>>>>

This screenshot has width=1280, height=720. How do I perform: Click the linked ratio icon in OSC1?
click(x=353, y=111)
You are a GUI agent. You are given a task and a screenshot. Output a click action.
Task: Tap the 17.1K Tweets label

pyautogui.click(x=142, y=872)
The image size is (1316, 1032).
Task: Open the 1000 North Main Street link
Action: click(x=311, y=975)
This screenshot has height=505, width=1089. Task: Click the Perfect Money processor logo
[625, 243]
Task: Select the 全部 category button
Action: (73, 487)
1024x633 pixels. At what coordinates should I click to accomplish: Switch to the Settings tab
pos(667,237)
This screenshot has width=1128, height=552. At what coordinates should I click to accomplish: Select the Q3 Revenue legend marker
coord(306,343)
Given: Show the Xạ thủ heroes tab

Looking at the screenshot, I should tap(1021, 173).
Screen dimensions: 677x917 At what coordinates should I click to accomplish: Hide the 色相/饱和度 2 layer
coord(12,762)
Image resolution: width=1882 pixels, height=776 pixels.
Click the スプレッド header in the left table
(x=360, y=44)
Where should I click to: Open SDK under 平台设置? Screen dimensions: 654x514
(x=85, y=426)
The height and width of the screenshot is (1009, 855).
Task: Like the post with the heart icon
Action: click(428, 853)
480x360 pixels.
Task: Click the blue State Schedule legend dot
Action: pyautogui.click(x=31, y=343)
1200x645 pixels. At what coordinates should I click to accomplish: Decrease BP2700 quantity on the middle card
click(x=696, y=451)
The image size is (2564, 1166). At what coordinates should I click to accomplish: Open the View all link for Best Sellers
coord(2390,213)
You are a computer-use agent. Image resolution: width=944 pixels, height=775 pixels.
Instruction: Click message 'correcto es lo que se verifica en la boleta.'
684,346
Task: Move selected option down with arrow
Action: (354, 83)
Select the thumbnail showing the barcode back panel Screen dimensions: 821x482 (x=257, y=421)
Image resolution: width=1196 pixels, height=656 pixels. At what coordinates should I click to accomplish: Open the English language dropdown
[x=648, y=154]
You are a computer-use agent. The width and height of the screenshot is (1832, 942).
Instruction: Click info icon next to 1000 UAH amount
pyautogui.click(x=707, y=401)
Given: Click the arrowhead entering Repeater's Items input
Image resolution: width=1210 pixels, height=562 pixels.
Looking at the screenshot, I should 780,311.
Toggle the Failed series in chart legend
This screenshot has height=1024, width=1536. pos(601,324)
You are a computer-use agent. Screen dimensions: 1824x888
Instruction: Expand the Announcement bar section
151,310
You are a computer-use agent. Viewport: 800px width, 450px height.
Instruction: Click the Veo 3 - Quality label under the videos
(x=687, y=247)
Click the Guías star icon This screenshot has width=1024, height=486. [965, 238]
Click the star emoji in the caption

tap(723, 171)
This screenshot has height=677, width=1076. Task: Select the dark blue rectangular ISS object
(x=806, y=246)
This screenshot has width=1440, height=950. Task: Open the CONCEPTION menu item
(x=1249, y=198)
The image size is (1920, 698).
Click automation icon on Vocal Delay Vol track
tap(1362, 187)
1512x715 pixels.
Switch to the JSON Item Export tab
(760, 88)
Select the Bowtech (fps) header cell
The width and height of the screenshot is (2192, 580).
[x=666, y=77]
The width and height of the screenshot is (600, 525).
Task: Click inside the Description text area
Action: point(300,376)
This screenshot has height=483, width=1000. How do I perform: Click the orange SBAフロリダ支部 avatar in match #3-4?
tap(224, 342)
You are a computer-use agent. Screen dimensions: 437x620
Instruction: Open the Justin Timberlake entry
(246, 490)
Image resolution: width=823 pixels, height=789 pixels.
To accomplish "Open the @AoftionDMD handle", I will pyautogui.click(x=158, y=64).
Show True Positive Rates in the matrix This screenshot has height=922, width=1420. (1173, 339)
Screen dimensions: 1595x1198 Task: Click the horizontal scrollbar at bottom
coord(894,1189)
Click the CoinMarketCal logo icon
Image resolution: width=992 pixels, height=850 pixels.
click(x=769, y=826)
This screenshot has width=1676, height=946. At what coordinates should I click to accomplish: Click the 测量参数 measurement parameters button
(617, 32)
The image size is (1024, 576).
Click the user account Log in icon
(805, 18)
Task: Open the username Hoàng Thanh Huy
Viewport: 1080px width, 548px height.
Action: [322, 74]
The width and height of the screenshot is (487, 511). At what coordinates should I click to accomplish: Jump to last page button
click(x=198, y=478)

<<<<

→ EXERCISE DETAILS:
The required output is the exact sequence of lines from the one containing "The image size is (1024, 576)." through the end of the listing, both endpoints included.

→ TASK ANSWER:
The image size is (1024, 576).
Click the user account Log in icon
(805, 18)
Task: Open the username Hoàng Thanh Huy
Viewport: 1080px width, 548px height.
Action: [322, 74]
The width and height of the screenshot is (487, 511). At what coordinates should I click to accomplish: Jump to last page button
click(x=198, y=478)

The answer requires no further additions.